Outside the world’s smallest prison, Sark.
4. The “Stadium” of the World’s Worst International Football Team
Sark are not affiliated with FIFA of course but they have fielded an international football team before. They played in the Island Games, only once in 2003 when it was held in Guernsey and Alderney.
The Sark international team lost all four matches by at least 15 goals, having the unenviable and ridiculous record of scoring ZERO (0) goals and conceding SEVENTY (70) goals from just four matches. The island made games history by becoming the first team ever to fail to score a goal. They haven’t played a match since. I
5. Little Sark
While Sark is an island, it does have two parts to it – the big part of Sark (simply called Sark or Great Sark) and Little Sark – a smaller part and without question, you should aim to visit both parts of the island.
6. La Coupee
To visit both parts you walk along the stretch called La Coupee. I seem to remember that bicycles are banned on Little Sark, so you have to leave your bike by the entrance and walk across to Little Sark.
La Coupee – the walk across to Little Sark.
7. La Seigneurie
La Seigneurie is the “parliament palace and gardens” if you like! It’s actually open to the public to walk around, with tours on Wednesdays though you can’t go into the living quarters of the Seigneur (currently John Michael Beaumont).
La Seigneurie Gardens in Sark
8. The Little Shop
Sark doesn’t really do commercialism and the Little Shop is definitely one of my favourites from my travels! This is a quirky wee shop selling Sark only souvenirs. It’s one of a kind from around the world, loaded with Sark flags, maps, postcards etc.
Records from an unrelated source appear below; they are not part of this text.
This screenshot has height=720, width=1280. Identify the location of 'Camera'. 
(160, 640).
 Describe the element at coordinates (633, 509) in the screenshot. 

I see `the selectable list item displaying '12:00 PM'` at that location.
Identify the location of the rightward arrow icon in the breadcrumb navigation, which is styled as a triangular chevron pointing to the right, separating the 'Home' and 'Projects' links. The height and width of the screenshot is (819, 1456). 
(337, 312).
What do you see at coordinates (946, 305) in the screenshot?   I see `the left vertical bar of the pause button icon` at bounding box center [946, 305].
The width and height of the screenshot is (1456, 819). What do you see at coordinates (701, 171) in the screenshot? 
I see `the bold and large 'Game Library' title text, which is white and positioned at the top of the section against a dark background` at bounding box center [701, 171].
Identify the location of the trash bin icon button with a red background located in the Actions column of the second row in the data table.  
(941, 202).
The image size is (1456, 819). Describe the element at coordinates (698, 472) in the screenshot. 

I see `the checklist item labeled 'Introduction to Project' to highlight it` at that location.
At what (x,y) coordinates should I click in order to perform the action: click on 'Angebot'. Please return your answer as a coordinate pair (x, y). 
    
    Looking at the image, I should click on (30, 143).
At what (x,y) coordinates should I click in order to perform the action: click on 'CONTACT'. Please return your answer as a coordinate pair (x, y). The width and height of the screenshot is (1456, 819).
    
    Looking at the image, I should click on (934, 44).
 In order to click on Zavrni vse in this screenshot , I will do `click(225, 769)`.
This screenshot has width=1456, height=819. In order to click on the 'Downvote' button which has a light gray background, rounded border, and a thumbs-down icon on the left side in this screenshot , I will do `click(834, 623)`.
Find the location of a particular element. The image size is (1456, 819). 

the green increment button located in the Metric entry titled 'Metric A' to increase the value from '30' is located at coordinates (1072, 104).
Sark Souvenirs in the Little Shop.
The Little Shop in Sark.
9. St. Peter’s Church
The Church on Sark is open and very similar to any English country style Church: an old gate, bricks, decent design, and an Anglican church.
Inside the Church in Sark.
10. Sark School
Sark has only one school and it is for children up to the age of 15. Beyond that age, kids have to go to Guernsey, or further afield. Some GCSEs are available in Sark however, but only since 2006 onwards.
I visited the school in Sark.
11. The Beach
Being an island, Sark has cliffs, rocks and beach all around it. To get to the beaches, you’ll need to veer down some of the steep paths but it’s worth it. In summer months, views are amazing and is a great spot to relax.
One of the beaches on Sark.
12. Sark War Memorial
During the Second World War Sark was actually occupied by the Germans for a long time. However, people of Sark fought against Germany for Britain in both major World Wars.
War Memorial in Sark.
13. Isle of Sark Visitor Centre
OK so Sark doesn’t attract a load of tourists, especially not in Winter months, but there is a visitor centre which is manned.
14. The Avenue (Sark’s Capital)
Once you have arrived by tractor, the street in front of you is “where it’s at”, known as The Avenue, this street is basically Sark’s “capital”. You will find a NatWest bank, a bike hire place, the Little Shop, tea houses etc. all along this main street.
The main street on Sark – The Avenue.
The main street on Sark – The Avenue.
15. The Bel Air Inn (Pub) – How cool is it to have a beer in such a remote tranquil island? I didn’t have a care in the world when I had a Guinness on Sark. There are actually a few bars and drinking dens but I opted for the Bel Air Inn.
Beer Garden at the Bel Air Inn, Sark (above). Out of all the places I have been on my travels, Sark still remains a highly magical part of my journeys and I absolutely encourage the trip.